** Material for this exercise follows **

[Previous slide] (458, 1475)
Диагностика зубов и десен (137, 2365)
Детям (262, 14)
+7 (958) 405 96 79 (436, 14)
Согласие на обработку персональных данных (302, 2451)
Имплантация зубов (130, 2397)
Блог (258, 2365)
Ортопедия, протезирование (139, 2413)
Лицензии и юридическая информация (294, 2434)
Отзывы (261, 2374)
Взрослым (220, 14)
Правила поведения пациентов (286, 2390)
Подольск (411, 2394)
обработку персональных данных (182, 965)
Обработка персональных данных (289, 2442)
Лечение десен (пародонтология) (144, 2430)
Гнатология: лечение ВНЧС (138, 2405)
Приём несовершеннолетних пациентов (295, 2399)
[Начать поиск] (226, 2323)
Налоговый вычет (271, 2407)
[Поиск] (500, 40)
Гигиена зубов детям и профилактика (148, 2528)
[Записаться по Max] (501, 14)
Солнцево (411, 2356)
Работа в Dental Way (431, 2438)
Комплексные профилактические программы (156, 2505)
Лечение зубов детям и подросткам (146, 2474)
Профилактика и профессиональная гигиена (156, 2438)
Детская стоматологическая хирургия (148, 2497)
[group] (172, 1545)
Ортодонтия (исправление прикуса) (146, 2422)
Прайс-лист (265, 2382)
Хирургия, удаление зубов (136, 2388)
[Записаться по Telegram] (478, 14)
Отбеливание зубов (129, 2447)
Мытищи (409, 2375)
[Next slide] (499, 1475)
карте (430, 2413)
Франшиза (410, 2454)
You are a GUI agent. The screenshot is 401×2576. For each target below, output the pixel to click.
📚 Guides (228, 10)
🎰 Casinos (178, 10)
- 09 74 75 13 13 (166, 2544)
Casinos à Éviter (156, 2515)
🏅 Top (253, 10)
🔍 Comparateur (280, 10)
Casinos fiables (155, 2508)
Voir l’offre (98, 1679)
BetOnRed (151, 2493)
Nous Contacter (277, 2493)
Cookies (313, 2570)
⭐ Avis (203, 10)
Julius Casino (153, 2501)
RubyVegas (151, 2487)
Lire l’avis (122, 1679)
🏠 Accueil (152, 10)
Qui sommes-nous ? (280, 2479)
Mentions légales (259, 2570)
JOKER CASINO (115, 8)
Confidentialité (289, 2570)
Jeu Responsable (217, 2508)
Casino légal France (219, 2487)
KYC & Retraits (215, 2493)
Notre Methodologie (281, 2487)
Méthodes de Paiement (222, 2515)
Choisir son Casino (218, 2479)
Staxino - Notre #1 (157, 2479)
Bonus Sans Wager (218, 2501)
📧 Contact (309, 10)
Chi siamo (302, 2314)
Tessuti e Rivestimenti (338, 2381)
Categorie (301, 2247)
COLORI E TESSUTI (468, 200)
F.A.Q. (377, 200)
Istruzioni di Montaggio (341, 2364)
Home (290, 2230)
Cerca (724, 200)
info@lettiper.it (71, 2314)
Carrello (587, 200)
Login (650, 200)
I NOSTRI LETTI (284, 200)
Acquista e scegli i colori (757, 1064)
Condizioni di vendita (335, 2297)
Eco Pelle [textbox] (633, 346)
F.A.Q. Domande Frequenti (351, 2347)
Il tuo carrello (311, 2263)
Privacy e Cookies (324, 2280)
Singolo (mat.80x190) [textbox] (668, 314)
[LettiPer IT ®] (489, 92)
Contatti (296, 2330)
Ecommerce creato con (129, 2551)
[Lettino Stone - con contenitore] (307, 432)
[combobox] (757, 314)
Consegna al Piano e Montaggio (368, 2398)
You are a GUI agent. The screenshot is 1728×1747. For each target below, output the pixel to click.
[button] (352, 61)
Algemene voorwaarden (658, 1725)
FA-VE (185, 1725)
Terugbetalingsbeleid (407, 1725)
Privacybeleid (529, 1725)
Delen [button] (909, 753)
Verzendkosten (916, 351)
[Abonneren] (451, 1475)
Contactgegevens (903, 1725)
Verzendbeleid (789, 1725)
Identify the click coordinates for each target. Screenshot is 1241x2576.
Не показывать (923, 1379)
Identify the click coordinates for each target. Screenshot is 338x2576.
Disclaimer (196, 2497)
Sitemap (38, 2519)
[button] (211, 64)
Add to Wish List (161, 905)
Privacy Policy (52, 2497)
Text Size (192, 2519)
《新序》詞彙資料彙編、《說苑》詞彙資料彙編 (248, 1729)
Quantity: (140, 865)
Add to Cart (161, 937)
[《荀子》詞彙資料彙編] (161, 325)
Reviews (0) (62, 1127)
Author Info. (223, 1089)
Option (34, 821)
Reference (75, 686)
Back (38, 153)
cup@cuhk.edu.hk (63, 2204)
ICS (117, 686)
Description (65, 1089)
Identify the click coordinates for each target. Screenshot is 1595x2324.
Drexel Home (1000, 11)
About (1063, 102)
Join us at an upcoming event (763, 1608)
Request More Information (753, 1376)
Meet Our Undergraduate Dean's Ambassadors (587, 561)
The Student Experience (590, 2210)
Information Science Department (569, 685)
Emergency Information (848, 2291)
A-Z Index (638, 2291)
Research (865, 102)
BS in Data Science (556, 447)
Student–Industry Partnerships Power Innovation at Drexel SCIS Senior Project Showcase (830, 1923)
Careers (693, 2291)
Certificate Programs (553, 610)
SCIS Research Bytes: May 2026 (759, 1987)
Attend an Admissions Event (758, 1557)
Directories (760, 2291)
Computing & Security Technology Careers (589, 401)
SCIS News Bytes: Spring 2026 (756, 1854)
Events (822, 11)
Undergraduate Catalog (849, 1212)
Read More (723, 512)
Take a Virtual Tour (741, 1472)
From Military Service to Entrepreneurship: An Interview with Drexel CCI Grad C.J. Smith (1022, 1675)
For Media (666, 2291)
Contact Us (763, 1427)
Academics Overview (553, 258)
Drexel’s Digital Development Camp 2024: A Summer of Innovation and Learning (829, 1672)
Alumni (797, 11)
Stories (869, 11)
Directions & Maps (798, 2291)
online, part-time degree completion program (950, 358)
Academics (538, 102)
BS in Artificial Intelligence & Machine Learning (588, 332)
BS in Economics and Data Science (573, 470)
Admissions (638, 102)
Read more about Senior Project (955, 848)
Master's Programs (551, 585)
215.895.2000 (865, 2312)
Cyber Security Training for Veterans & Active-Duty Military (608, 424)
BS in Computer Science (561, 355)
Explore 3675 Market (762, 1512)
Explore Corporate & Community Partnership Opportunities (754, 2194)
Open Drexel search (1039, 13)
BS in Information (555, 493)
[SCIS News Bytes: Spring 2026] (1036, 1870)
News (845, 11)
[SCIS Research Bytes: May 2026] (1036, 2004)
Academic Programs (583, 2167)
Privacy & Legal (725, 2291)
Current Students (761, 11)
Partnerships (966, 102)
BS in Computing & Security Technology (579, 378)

** End of Material for this exercise **

> To do
In the listing above, find each line with the word "agent" and return it.

> Solution
You are a GUI agent. The screenshot is 401×2576. For each target below, output the pixel to click.
You are a GUI agent. The screenshot is 1728×1747. For each target below, output the pixel to click.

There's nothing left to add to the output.